Further, in the test process mentioned above, the deflection control amount is calculated by use of the theoretical values of the MEMS mirror arrays 101 and 102. Accordingly, when there is conspicuous fluctuation peculiar to each of the input mirror 105 of the MEMS mirror array 101 and the output mirror 106 of the MEMS mirror array 102, the displacement in the calculated value of the deflection control amount will become large, and test time will increase accordingly, which has been another problem with the conventional art.
When the number of the input ports of an optical switch is N, and the number of the output ports thereof is N, the number of changeable combinations by a through pass and a cross pass is N2 ways. In the optical switch 100 shown in FIG. 13, because displacement in component arrangement occurs at assembly, when the number of the input port is defined as i, and the number of the output port is defined as j, even in a test of a through pass in which it stands that i=j, deflection control must be executed.
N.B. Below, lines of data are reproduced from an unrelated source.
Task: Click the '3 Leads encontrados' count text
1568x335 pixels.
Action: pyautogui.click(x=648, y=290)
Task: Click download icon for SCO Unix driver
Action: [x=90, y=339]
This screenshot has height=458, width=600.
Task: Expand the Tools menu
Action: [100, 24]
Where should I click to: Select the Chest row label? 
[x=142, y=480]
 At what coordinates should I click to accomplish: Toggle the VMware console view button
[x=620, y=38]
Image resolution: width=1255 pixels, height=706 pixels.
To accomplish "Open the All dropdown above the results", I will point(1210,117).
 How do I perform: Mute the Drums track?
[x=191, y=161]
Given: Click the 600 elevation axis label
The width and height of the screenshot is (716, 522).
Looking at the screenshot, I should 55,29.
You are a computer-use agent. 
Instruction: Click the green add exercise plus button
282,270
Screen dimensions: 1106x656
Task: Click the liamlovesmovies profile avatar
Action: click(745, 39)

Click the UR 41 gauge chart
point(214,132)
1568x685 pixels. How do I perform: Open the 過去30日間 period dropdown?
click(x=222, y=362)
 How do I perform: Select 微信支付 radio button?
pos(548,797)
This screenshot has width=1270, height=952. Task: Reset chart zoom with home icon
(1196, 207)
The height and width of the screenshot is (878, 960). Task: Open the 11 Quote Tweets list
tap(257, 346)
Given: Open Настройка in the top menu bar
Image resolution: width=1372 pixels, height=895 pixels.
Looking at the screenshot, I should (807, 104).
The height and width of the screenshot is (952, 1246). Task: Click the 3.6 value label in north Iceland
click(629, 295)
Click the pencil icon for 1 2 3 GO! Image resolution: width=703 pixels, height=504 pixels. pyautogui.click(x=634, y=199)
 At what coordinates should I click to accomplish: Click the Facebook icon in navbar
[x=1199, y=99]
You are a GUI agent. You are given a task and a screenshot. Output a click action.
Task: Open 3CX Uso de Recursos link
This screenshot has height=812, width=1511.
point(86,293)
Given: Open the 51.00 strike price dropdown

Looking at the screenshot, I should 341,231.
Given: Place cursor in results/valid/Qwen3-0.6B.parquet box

In addition, with regard to this displacement of component arrangement that occurs at assembly, even in a test of a cross pass in which it stands that i≠j, too, deflection control must be executed. Therefore, according to the conventional test process, because the time for testing a certain pass is around five minutes, in order to test the deflection control amount of an optical switch of N×N, test time of 5×N2 minutes is required as a whole.
While, the optical switch testing process mentioned above is carried out by use of an optical-switch testing apparatus. An optical-switch testing apparatus includes a light source that outputs optical signals to respective input ports of an optical switch, a light detector that detects the light receiving levels of optical signals obtained from respective output ports of the optical switch, and a control circuit that executes the testing process mentioned above. The control circuit memorizes the deflection control amounts obtained by the testing process mentioned above. Accordingly, the deflection control amounts obtained as the results of testing the optical switch are stored into a memory as control parameters peculiar to each optical switch.
The optical-signal switching apparatus into which an optical switch is assembled reads parameters stored in this memory, and thereby operates actual optical signal change actions. For example, when the optical-signal switching apparatus receives a change instruction, it reads the deflection control amounts corresponding to the set input and output ports from the memory and thereby drives the deflecting units.
FIG. 15 is a table of memory contents to store the deflection control amount. The contents of parameters that are stored in a memory 110 are shown in the table. The number of combinations of an input port and an output port is N2 ways as mentioned previously. Further, because the deflection control amounts of the X axis and the Y axis for the input mirror 105 of the MEMS mirror array 101 and the output mirror 106 of the MEMS mirror array 102 are required for one pass, therefore, four pieces of deflection control amounts are necessary. As a consequence, in the instance of an optical switch having the number of input ports N and the number of output ports N, it is required to store 4N2 pieces of deflection control amounts. Therefore, in the conventional art, 4N2 pieces of deflection control amounts had to be stored into the memory 110, the memory capacity increased inevitably. Especially, in the instance when the scale of an optical switch becomes large in future owing to an increased number of input and output ports, because the necessary memory capacity increases by the square of the number of ports, the memory capacity will increase exponentially.